RFR: 8256867: Classes with empty PermittedSubclasses attribute cannot be extended [v3]
Mandy Chung
mchung at openjdk.java.net
Tue Dec 8 18:06:15 UTC 2020
On Tue, 8 Dec 2020 17:38:12 GMT, Chris Hegarty <chegar at openjdk.org> wrote:
>> src/java.base/share/classes/java/lang/Class.java line 4399:
>>
>>> 4397: * that is {@link #isSealed()} returns {@code false}, then this method returns {@code null}.
>>> 4398: * Conversely, if {@link #isSealed()} returns {@code true}, then this method
>>> 4399: * returns a non-null value.
>>
>> @ChrisHegarty minor but I prefer a simpler alternative to address your concern is to add a link to the reference to "sealed class or interface" to `Class::isSealed` as follows:
>> implement this class or interface if it is {@linkplain #isSealed() sealed}.
>> The order of such elements is unspecified. If this {@code Class} object
>> represents a primitive type, is unspecified. The array is empty if this
>> {@linkplain #isSealed() sealed} class or interface has no permitted subclass.
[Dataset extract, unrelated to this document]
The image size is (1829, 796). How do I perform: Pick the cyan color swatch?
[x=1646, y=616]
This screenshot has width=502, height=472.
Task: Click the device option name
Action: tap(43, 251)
>> If this {@code Class} object represents a primitive type, {@code void}, an array type,
>> or a class or interface that is not sealed, then this method returns {@code null}.
>
> There is certainly a little redundancy in the additional spec wording
> that I proposed. In my view it is worth it, as it allows the reader to
> more easily grok the null versus empty array for non-sealed classes,
> without having to navigate between the pair of methods.
I see this new pattern introduced in `getRecordComponents`. You may consider if this pattern should consistently applied in other `Class` APIs such as `getEnumConstants`.